Every line from the one with "You are a computer-use" through the end of the entries below must be retyped exactly, and only those lines. The pictures are not part of the copy.

Collection entries

____

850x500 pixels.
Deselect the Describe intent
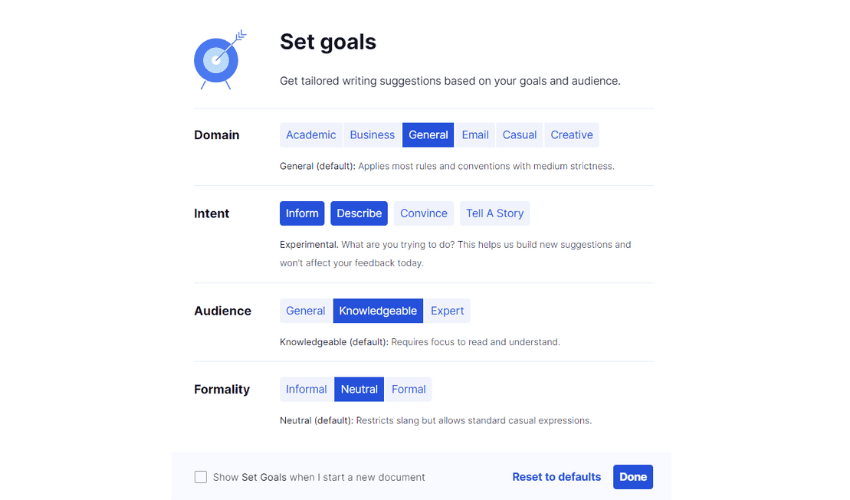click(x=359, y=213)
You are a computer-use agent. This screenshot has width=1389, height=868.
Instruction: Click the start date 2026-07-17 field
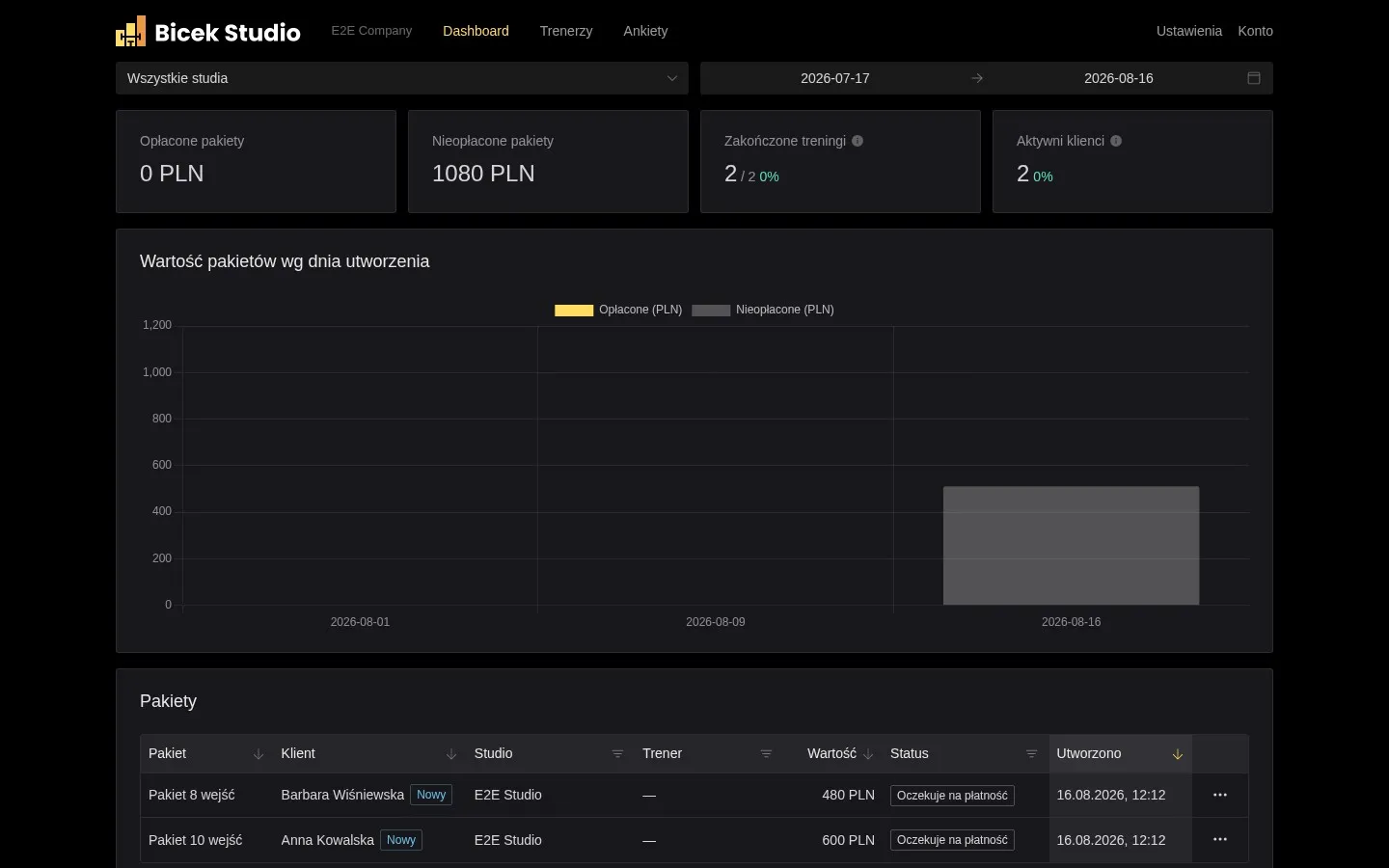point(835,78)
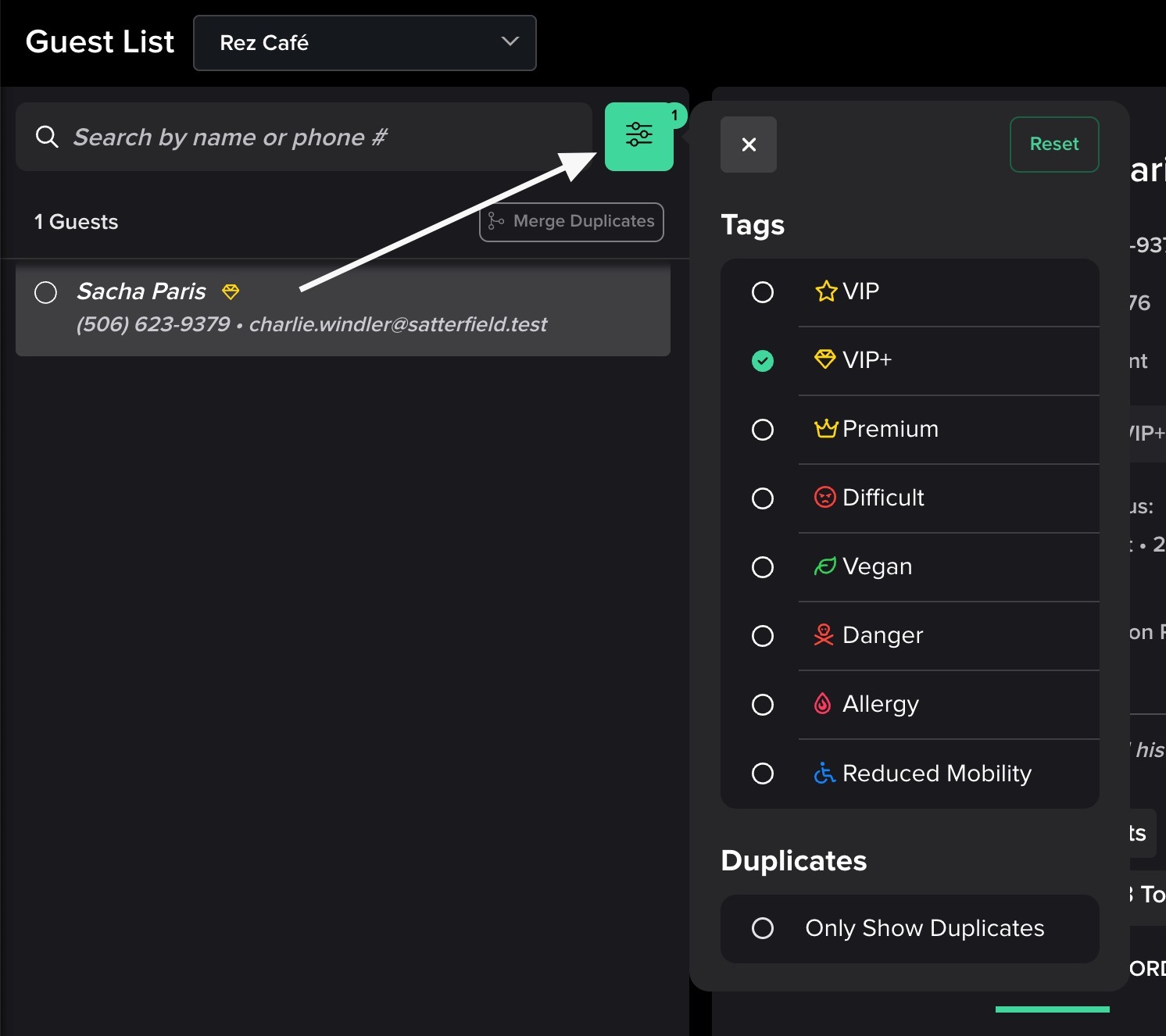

____

ANSWER SPACE:
You are a computer-use agent. This screenshot has width=1389, height=868.
Instruction: Click the start date 2026-07-17 field
point(835,78)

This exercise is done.